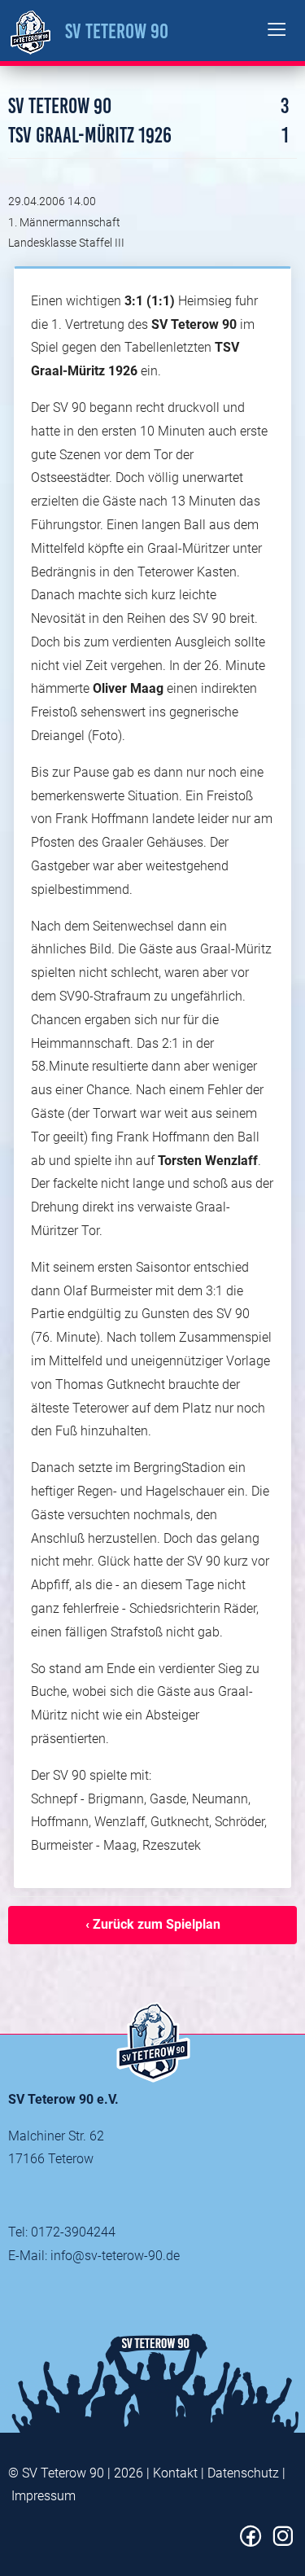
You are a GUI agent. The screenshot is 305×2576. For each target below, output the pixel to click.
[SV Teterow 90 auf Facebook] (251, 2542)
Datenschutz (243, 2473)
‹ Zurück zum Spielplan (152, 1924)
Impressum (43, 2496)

------------

- [Work request]
Repeat all entries exactly, pictures excluded.

- [Written reply]
You are a GUI agent. The screenshot is 305×2576. For each target below, output the pixel to click.
[SV Teterow 90 auf Facebook] (251, 2542)
Datenschutz (243, 2473)
‹ Zurück zum Spielplan (152, 1924)
Impressum (43, 2496)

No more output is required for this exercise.